What the task requires:
Give the records below again, word for word. No pictures belong in the copy.
*** Input data ***
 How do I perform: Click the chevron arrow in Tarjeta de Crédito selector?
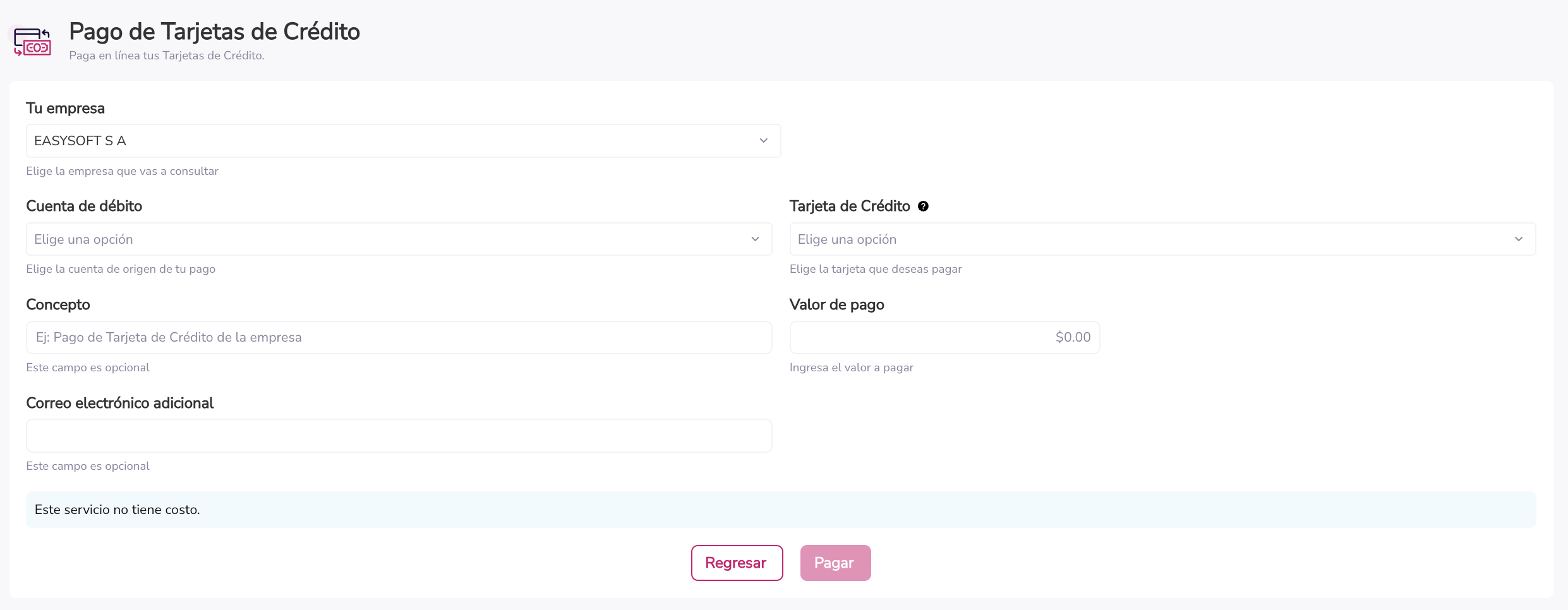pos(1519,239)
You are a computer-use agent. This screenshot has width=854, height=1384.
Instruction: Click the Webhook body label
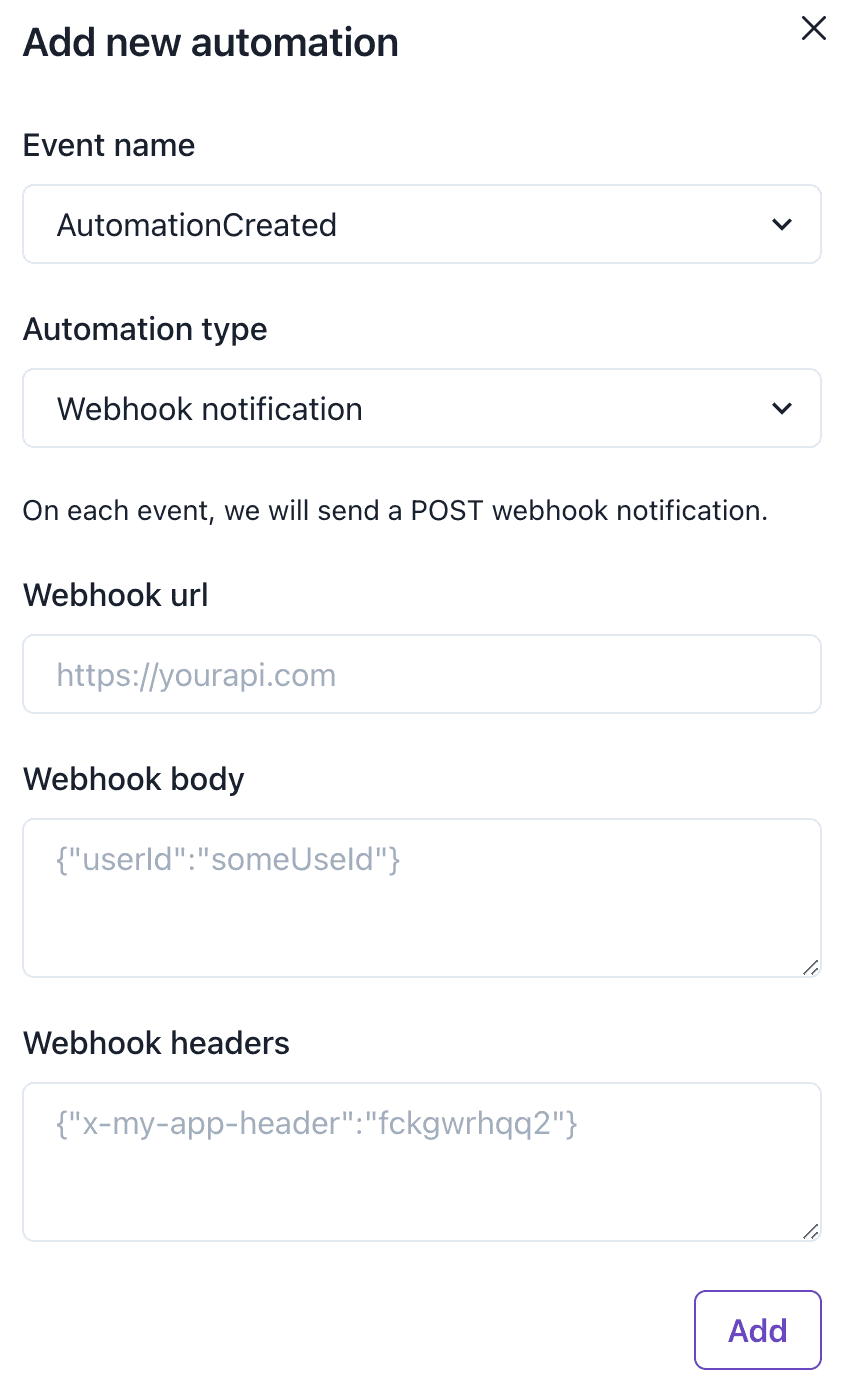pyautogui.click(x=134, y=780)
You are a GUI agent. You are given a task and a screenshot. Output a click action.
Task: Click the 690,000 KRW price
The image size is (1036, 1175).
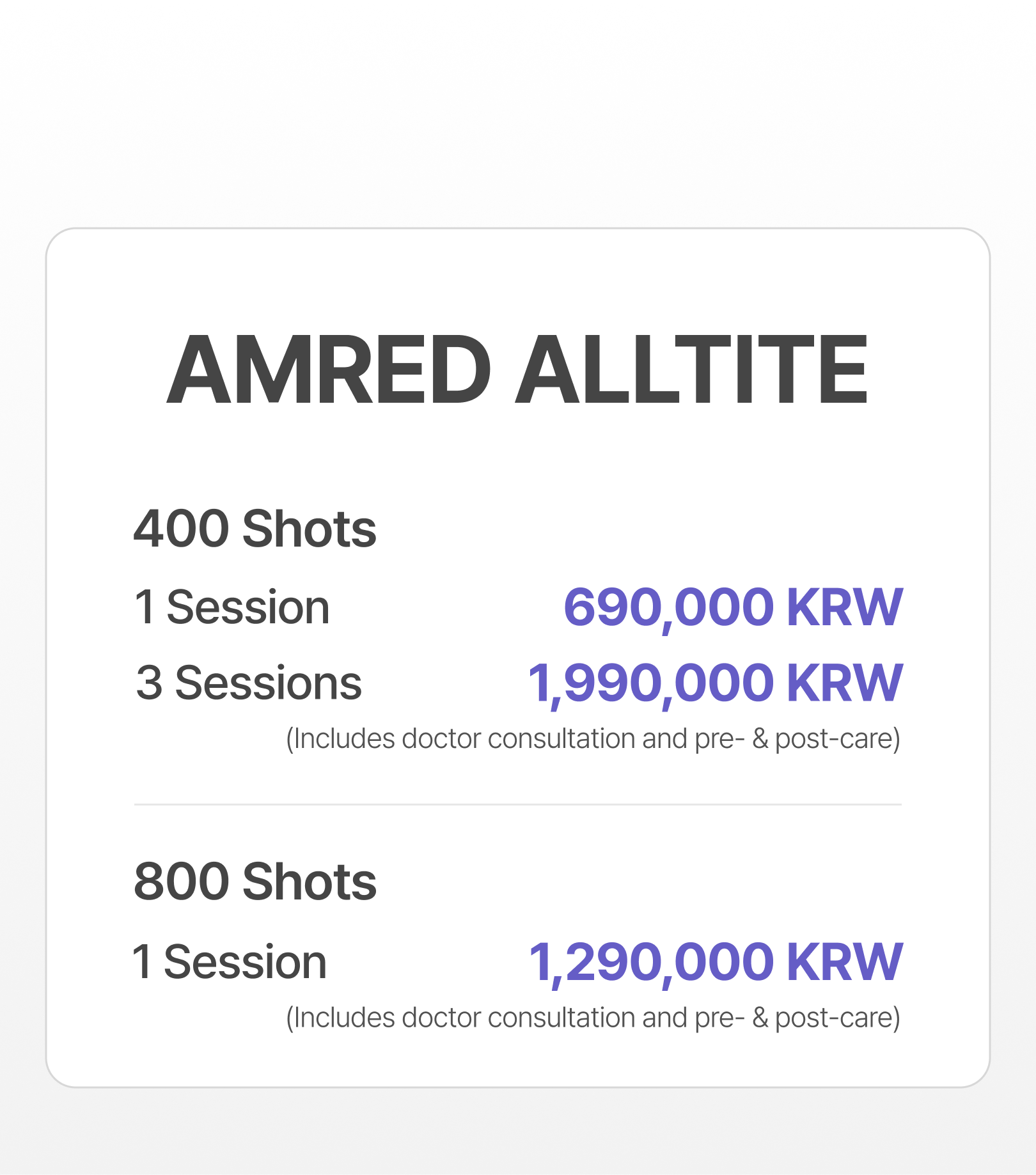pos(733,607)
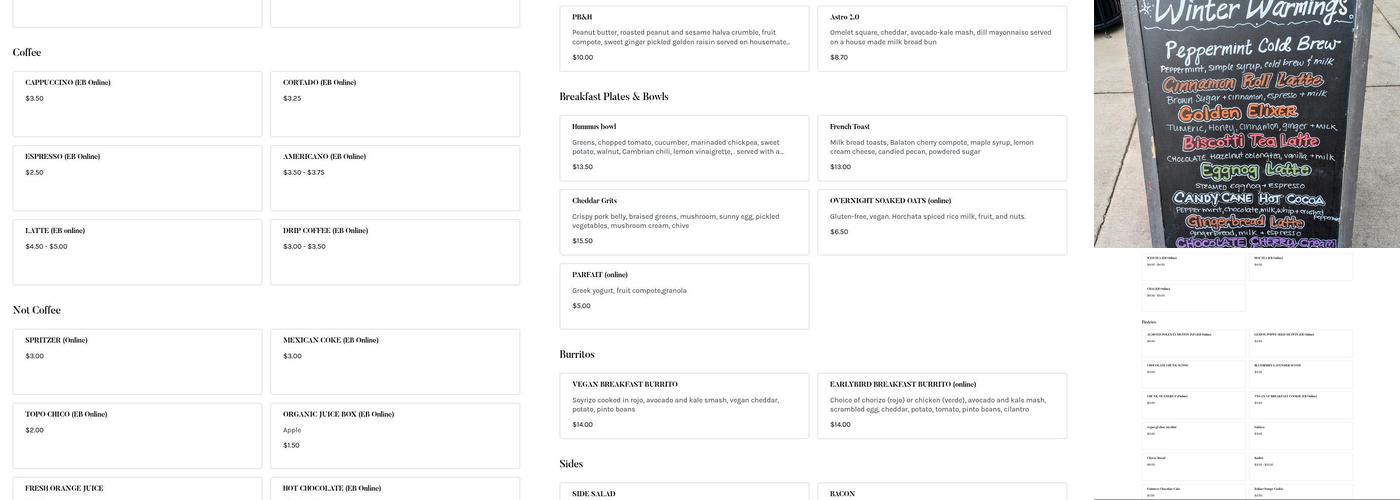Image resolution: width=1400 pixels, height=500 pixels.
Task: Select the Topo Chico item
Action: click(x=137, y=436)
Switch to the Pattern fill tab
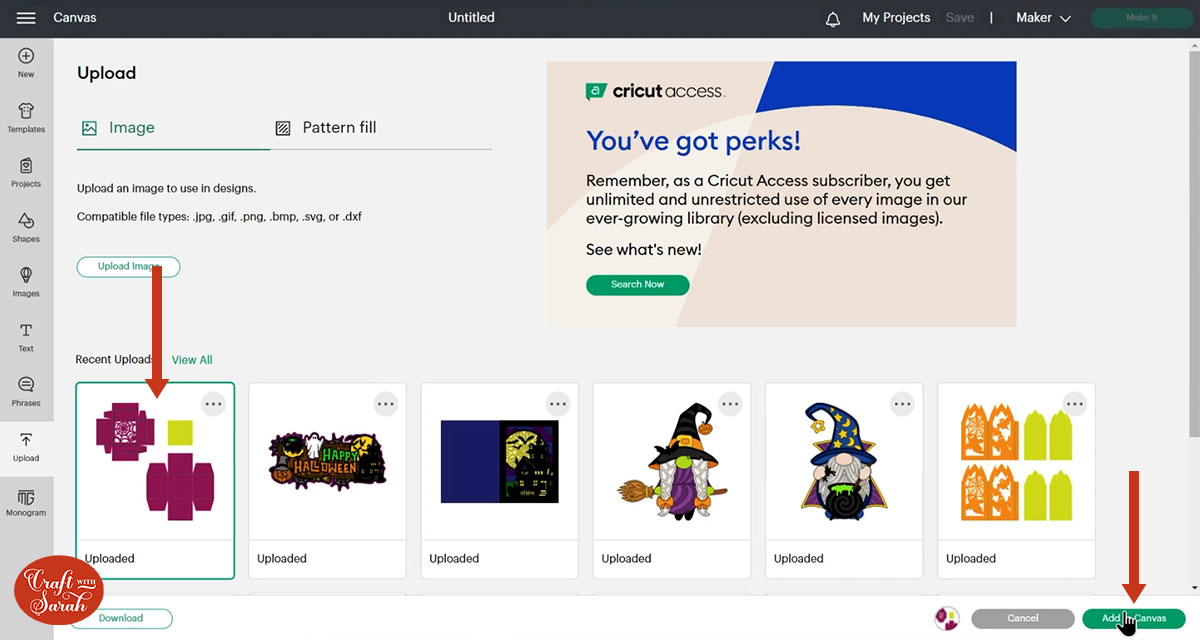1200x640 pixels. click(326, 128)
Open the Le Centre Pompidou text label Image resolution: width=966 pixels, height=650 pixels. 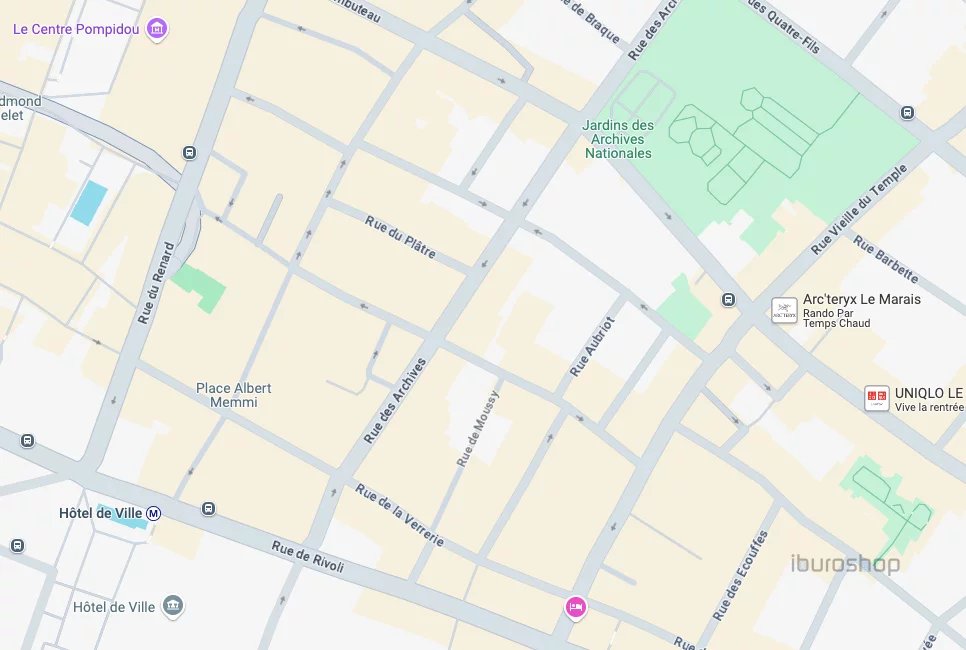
*** End of Input data ***
Answer for this exercise:
 How do I perform: Click the chevron arrow in Tarjeta de Crédito selector?
pos(1519,239)
You are a computer-use agent. This screenshot has width=854, height=1384.
Instruction: Click the Webhook body label
pyautogui.click(x=134, y=780)
You are a GUI agent. You are given a task and a screenshot. Output a click action.
Task: Click the 690,000 KRW price
The image size is (1036, 1175).
pos(733,607)
Image resolution: width=1400 pixels, height=500 pixels.
Task: Select the Topo Chico item
Action: click(x=137, y=436)
Switch to the Pattern fill tab
1200x640 pixels. click(326, 128)
Open the Le Centre Pompidou text label Image resolution: width=966 pixels, height=650 pixels. 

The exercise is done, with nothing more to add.